Contact

CSE 564
profmbtcs.washington.edu
Areas of interest: 

Computer architecture, hardware design and prototyping, dark silicon, cryptocurrency mining, ASIC Clouds

Michael Taylor has been at UW CSE since Sept 2017, after spending a year as a visiting researcher at Google. Prior to that, he was a professor in the Department of Computer Science and Engineering at the University of California, San Diego from 2005 to 2016. He received a PhD in Electrical Engineering and Computer Science from MIT, and his research centers around computer architecture but spans the stack from VLSI to compilers.

Prof. Taylor leads the Bespoke Silicon Group. See the link for his team's latest and greatest!
Taylor's personal webpage is located at michaeltaylor.org.

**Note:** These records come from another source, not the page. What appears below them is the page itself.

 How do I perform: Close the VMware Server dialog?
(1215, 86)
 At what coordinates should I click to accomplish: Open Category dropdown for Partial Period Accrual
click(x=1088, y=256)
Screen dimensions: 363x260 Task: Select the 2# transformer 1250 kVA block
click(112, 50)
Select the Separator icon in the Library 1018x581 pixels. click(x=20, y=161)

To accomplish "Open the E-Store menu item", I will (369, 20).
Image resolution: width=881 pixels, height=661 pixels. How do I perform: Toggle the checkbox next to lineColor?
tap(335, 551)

Taylor was lead architect of the 16-core MIT Raw tiled multicore processor, one of the earliest multicore processors, which was commercialized into the Tilera TILE64 architecture. Recently, in 2017, Intel Skylake SP has adopted our scalable mesh of cores architecture that we proposed. He co-authored the earliest published research on dark silicon, including a paper that derives the utilization wall that causes dark silicon, and a prototype massively specialized processor called GreenDroid. Taylor also wrote a paper that establishes the definitive taxonomy, the Four Horsemen, for the semiconductor industry's approaches to dealing with the problem, and a follow-on paper on the Landscape of the Dark Silicon Design Regime. Taylor's research on dark silicon fed into the ITRS 2008 report that led Mike Mueller of ARM to coin the term "dark silicon". More recently, Taylor wrote the first academic paper on Bitcoin mining chips.

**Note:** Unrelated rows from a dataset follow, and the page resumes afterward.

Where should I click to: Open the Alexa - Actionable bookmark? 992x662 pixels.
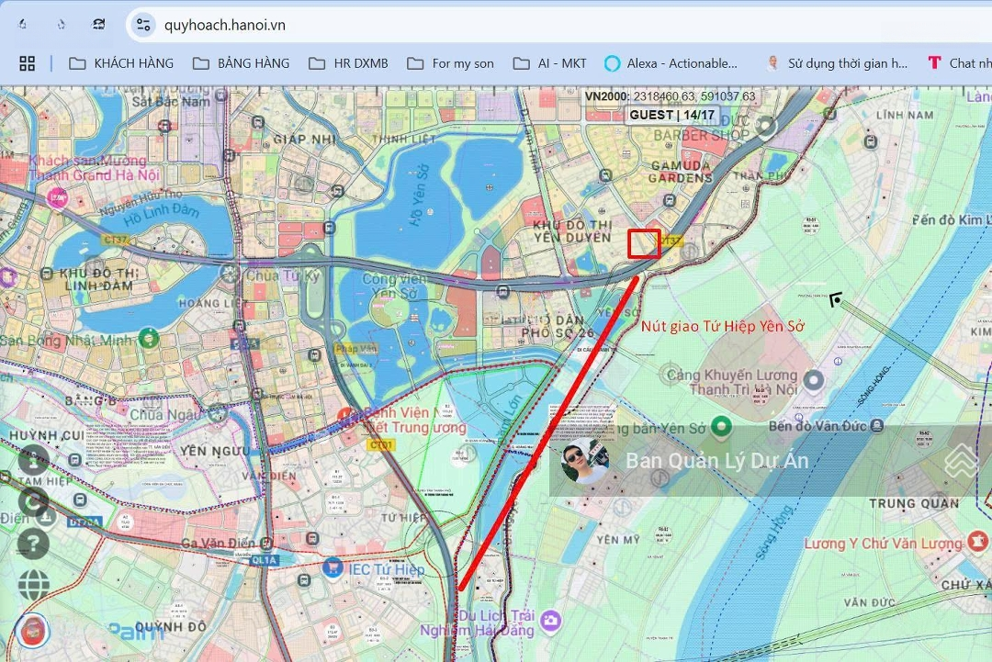tap(671, 63)

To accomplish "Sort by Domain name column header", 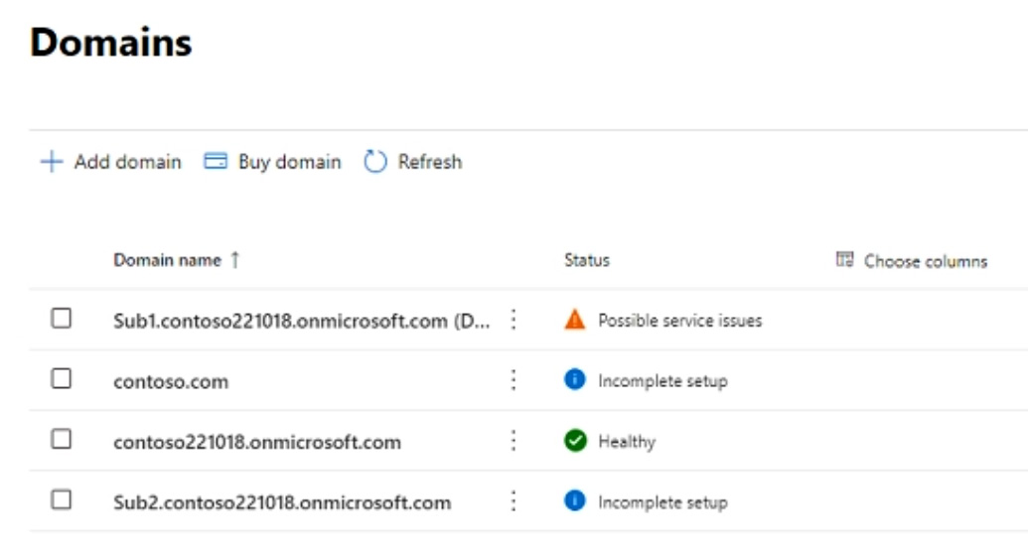I will tap(168, 260).
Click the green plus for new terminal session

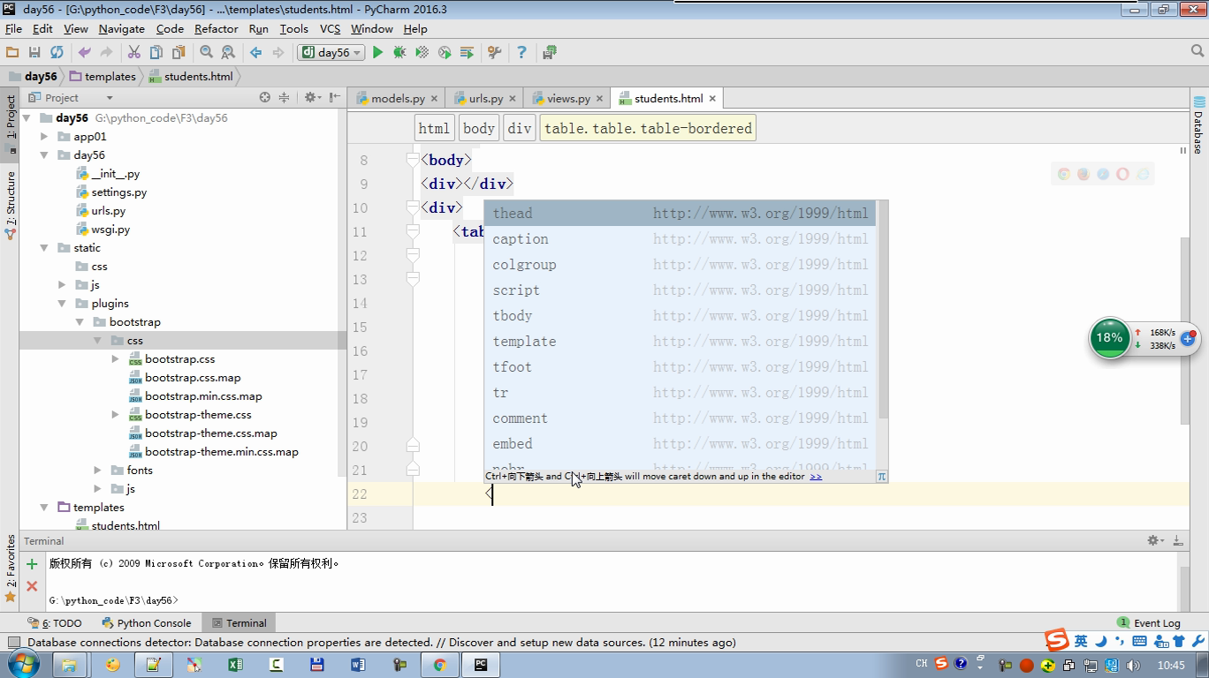click(x=32, y=564)
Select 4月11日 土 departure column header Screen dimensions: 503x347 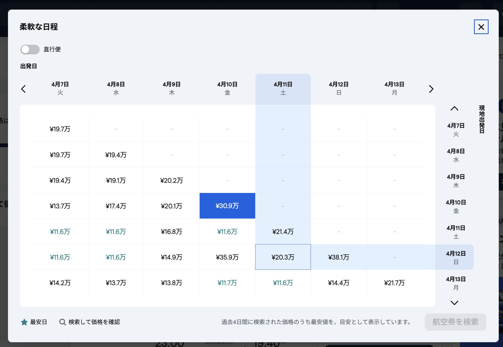283,88

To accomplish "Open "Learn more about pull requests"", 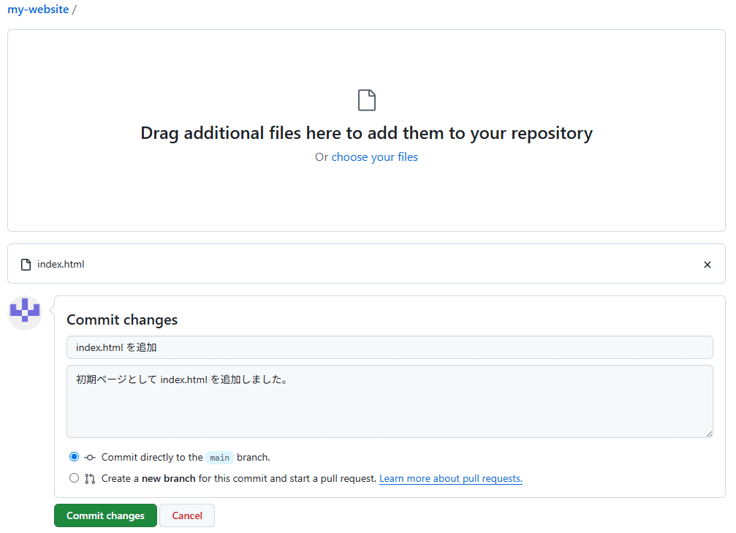I will 450,477.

In 2016, Taylor's team published the first paper on ASIC Clouds. Taylor's group made the case that datacenters full of ASICs are in our near future, and showed a prototypical ASIC Cloud architecture, how they should be designed, and how they save TCO. They proposed Deep Learning ASIC Clouds before Google announced their TPU, and also proposed the use of video transcoding clouds for YouTube. If you read only one architecture paper this year, you should read the IEEE Micro 2017 Top Picks Issue ASIC Cloud Paper.

In 2017, Taylor's group published the first architecture paper on NRE, non-recurring engineering expense. They show how minimizing NRE can be more important for ASIC Cloud feasibility than optimizing accelerator speedup or energy efficiency. They present the first ever architect's model for NRE, using current industry parameters (paper) (youtube talk), and opening up a new area of research. With the rise of specialization and the end of Moore's law, driving down the cost of design will surely be an important driver of future research.

Taylor occasionally helps companies and other legal professionals evaluate their patent portfolios, and provide advice to companies leveraging the Tilera TILE64 architecture. He has broad expertise in hardware and software, and on the Bitcoin cryptocurrency. Taylor's research is funded primarily by the National Science Foundation (NSF), including the Secure and Trustworthy Cyberspace Program, and DARPA/MARCO's C-FAR, part of STARnet.

Between the gaps at school, Taylor worked on Apple's NuKernel microkernel, and co-wrote the first version of Connectix Virtual PC, an x86-to-PowerPC dynamic translation engine, which was acquired by Microsoft. He also contributed to the ChipWrights Visual Signal Processor in its earliest stages.

Taylor received the NSF CAREER Award in 2009 and tenure in 2012.